Growing up, my family was all from the East Coast. In fact, when I was choosing a college, my parents gave me one constraint: nothing west of the Mississippi. They were afraid that I would meet someone from far away and end up moving, separating the family. I ended up at The George Washington University (yes, the THE is part of the name - Google that shit!) in D.C., so I did abide by that rule. The wrench in their plan was that Steven, from San Jose, California, was also attending GWU. In fact, we were living a couple doors down from each other in the freshmen dorms.

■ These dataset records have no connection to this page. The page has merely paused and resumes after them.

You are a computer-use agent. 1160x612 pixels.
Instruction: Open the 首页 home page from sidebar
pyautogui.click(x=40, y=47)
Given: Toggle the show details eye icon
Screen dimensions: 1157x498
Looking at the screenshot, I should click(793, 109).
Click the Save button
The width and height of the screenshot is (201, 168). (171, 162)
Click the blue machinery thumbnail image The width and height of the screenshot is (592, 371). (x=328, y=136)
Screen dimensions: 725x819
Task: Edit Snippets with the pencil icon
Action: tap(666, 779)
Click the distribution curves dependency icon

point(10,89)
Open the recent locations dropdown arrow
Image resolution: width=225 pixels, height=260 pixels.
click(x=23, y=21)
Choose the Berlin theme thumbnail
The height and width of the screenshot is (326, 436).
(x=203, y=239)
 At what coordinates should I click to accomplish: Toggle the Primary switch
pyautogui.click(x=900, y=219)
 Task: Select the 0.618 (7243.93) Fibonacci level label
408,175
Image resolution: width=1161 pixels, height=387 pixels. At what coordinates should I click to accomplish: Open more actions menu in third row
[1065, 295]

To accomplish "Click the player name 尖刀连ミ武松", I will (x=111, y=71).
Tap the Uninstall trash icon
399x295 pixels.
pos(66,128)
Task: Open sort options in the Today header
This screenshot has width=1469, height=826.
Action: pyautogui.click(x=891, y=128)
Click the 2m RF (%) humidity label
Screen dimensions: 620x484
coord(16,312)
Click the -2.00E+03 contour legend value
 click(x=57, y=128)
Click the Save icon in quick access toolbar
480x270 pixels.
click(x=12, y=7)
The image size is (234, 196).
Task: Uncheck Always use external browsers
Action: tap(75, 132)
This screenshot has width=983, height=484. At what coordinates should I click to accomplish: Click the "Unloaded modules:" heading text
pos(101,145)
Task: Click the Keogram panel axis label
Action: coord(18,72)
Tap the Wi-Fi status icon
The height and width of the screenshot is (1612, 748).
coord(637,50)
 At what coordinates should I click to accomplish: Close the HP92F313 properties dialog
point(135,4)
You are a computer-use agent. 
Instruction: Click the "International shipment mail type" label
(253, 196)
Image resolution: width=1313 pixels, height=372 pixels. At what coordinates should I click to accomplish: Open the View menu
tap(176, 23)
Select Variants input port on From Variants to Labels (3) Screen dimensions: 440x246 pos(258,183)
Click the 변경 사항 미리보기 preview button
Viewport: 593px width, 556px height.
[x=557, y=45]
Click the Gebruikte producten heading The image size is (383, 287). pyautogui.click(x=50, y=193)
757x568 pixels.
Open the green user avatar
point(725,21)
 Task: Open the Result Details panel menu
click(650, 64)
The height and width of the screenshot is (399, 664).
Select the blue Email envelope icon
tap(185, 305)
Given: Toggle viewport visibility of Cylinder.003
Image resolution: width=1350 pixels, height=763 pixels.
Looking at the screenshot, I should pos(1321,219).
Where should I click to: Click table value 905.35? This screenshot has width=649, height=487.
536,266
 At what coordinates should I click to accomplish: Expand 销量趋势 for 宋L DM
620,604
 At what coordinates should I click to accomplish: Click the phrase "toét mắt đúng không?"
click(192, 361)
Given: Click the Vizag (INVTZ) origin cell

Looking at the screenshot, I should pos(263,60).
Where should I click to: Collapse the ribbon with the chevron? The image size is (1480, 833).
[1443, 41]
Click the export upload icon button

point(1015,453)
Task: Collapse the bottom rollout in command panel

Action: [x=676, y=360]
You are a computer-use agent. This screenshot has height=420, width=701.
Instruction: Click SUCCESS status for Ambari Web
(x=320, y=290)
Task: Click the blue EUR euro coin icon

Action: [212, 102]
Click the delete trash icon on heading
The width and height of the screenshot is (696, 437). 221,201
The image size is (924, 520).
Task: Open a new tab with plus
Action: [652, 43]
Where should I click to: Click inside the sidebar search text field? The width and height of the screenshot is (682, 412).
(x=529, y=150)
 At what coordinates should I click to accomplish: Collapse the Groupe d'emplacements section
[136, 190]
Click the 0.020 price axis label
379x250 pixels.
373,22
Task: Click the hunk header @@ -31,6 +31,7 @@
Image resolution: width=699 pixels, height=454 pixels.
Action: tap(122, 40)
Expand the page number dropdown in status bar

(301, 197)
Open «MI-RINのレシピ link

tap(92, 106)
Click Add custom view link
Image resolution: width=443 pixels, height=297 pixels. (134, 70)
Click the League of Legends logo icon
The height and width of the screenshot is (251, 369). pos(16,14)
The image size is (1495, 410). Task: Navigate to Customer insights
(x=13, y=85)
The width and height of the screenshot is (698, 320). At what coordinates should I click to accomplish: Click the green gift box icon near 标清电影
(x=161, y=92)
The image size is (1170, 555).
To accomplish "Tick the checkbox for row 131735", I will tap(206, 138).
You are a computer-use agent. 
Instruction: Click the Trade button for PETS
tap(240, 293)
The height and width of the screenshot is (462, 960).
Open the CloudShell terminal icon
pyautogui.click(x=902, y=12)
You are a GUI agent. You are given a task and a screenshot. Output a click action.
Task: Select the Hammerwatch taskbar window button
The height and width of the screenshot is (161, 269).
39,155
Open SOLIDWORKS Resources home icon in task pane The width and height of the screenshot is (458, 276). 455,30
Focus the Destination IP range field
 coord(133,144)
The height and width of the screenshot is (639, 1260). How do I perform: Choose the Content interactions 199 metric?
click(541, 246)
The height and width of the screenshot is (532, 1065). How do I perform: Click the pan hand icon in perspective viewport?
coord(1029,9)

Ah, we try to control our kids, but in the end...

We married in 1990, and in 1992, we moved to California "for a couple years" in order for his family to get to know us and our growing family. (That made sense to me because I thought, "Why should my family have easy access to the family, and Steven's be so far away?) It turns out, we can't control our parents or siblings very well either, because eventually Steven's sister & her family moved to Portland, Oregon (where his family lives), his father and step-mom built a home in Baja and spent about 9 months out of the year there, and his mom moved to Arizona. In the midst of all this, Steven began working in the wine business, so "a couple of years" in California has turned into the rest of our lives.

I give my parents so much credit for their determination to remain connected with us - especially their grandkids - despite the 3,000 miles distance between us. My 75 year old father still works full-time - Loves it! -  and travel has always been a part of it. They tie trips in with family visits and use airline miles to stay connected. When the kids were younger, my mom would buy duplicate children's novels to "read with" April on the phone. (Kiddies, this was all before Skype, y'all!) They still move heaven and earth to gather their children - and grandchildren when it works together as much as possible. The hiking trip (stay tuned for more about that!) is part of that. Oh, and Katherine & Aidan are off to Italy (for the 2nd time) in Sept./Oct. with Nana and Grandpa! So cool!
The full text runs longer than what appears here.